Exploratory Data Analysis

First, we will create some simple bar charts, boxplots, scatterplots and density plots to be able to explore the different variables in the data set. It will allow us to formulate hypothesis and explore different statistics models that could be developed after.

Below are a few plots to be incorporated into the Shiny App. Users will be able to toggle different variables for the different charts to explore the data.

Bar chart allows us to visualise the Top States and top Local Government Area for the count of host and listings.

Number of Hosts per State

unique_host_id_aus <- airbnb %>%
  dplyr::select(host_id, region_parent_name) %>%
  unique() %>%
  mutate(hostcount=1)%>%
  dplyr::select(-host_id)%>%
  group_by(region_parent_name)%>%
  count(hostcount, name="number.of.host")%>%
  ungroup() %>% 
  dplyr::select(-hostcount)%>%
  arrange(desc(number.of.host))
  
b<-ggplot(unique_host_id_aus,aes(x=(reorder(region_parent_name,-number.of.host)),y=number.of.host))+
  geom_col() +
  labs(title= "Number of Hosts per State", x="State", y="Number of Hosts")+
  theme(legend.position="bottom", axis.text.x = element_text(angle = 90))

Number of Hosts in the top 10 Local Government Area (LGA)
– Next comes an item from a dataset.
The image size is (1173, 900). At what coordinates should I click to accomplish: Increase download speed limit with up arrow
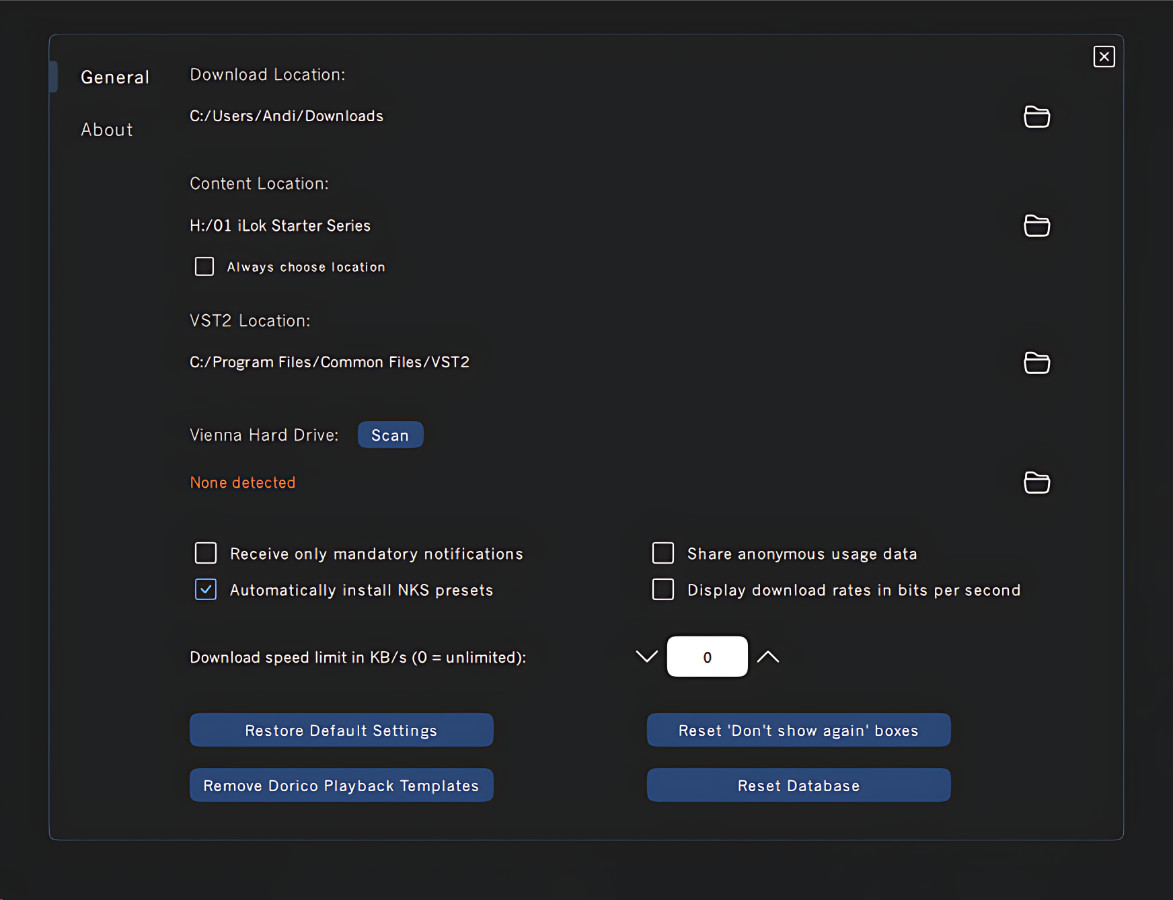[x=768, y=657]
unique_host_id <- airbnb.vic %>%
  dplyr::select(host_id, region_name) %>%
  unique() %>%
  mutate(hostcount=1)%>%
  dplyr::select(-host_id)%>%
  group_by(region_name)%>%
  count(hostcount, name="number.of.host")%>%
  ungroup() %>% 
  dplyr::select(-hostcount)%>%
  arrange(desc(number.of.host))%>%
  slice_head(n=10)
  
b1<-ggplot(unique_host_id,aes(x=(reorder(region_name,-number.of.host)),y=number.of.host))+
  geom_col() +
  labs(title= "Number of Hosts in Top 10 LGA", x="LGA", y="Number of Hosts")+
  theme(legend.position="bottom", axis.text.x = element_text(angle = 90))
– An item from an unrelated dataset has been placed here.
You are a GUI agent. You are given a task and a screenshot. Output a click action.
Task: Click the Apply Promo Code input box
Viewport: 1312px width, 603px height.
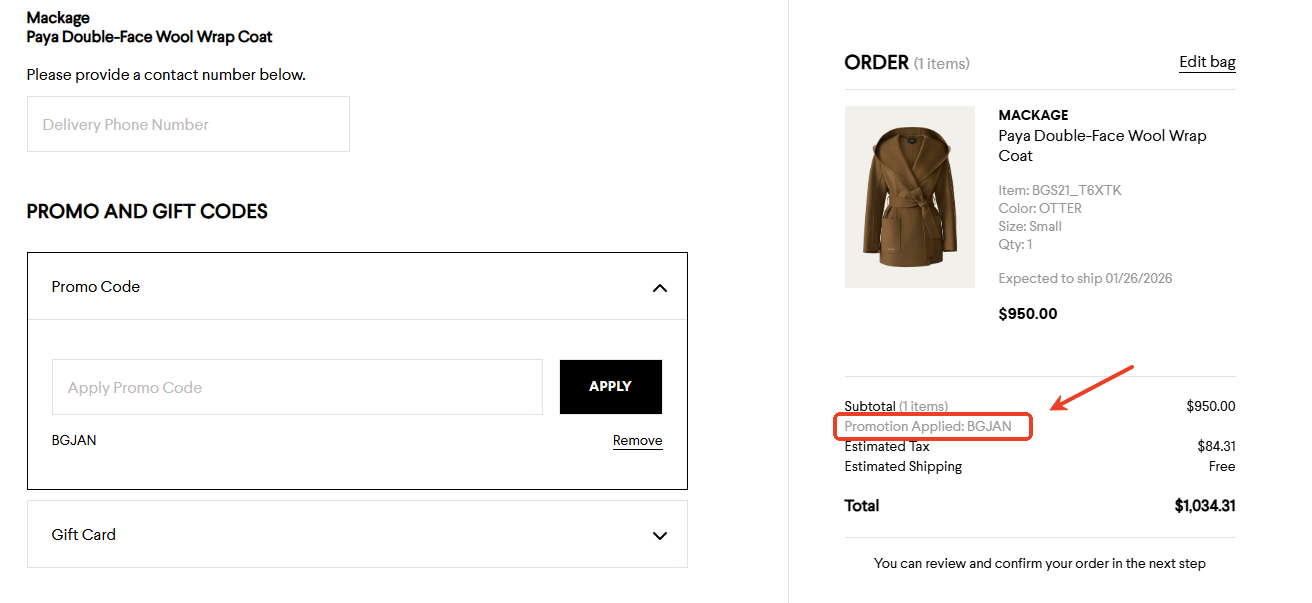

Number of Airbnb Listings per State

unique_id_aus <- airbnb %>%
  dplyr::select(id, region_parent_name) %>%
  unique() %>%
  mutate(idcount=1)%>%
  dplyr::select(-id)%>%
  group_by(region_parent_name)%>%
  count(idcount, name="number.of.listings")%>%
  ungroup() %>% 
  dplyr::select(-idcount)%>%
  arrange(desc(number.of.listings))
  
b2<-ggplot(unique_id_aus,aes(x=(reorder(region_parent_name,-number.of.listings)),y=number.of.listings))+
  geom_col() +
  labs(title= "Number of Listings per State", x="State", y="Number of Airbnb Listings")+
  theme(legend.position="bottom", axis.text.x = element_text(angle = 90))
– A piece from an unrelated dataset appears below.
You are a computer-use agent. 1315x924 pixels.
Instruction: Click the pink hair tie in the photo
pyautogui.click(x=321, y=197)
Top 10 LGA - Number of Airbnb Listings

unique_id <- airbnb.vic %>%
  dplyr::select(id, region_name) %>%
  unique() %>%
  mutate(idcount=1)%>%
  dplyr::select(-id)%>%
  group_by(region_name)%>%
  count(idcount, name="number.of.listings")%>%
  ungroup() %>% 
  dplyr::select(-idcount)%>%
  arrange(desc(number.of.listings))%>%
  slice_head(n=10)
  
b3<-ggplot(unique_id,aes(x=(reorder(region_name,-number.of.listings)),y=number.of.listings))+
  geom_col() +
  labs(title= "Number of Listings in the Top 10 LGA", x="LGA", y="Number of Airbnb Listings")+
  theme(legend.position="bottom", axis.text.x = element_text(angle = 90))

grid.arrange(b, b1, b2, b3, nrow = 2)

Boxplots of Prices in the Top 10 LGA (Airbnb Listings)

We will plot Box plots to compare the prices in different states. We note that Morrington Penninsula has the most expensive prices in Australia.

Next, we will plot different boxplots for the State of Victoria, and compare prices versus type of property type. We note that Entire House in Surf Coast is the priciest in Victoria.

#boxplots

cities<-unique_id$region_name

eda_boxplot<-airbnb.vic %>%
  filter(region_name %in% cities)%>%
  dplyr::select(region_name,price)
  

ggplot(eda_boxplot, aes(x=region_name,y=price))+
  geom_boxplot()+
  theme(legend.position="bottom", axis.text.x = element_text(angle = 90))+
  labs(title= "Top 10 LGA - Boxplot of Prices", x="", y="Prices")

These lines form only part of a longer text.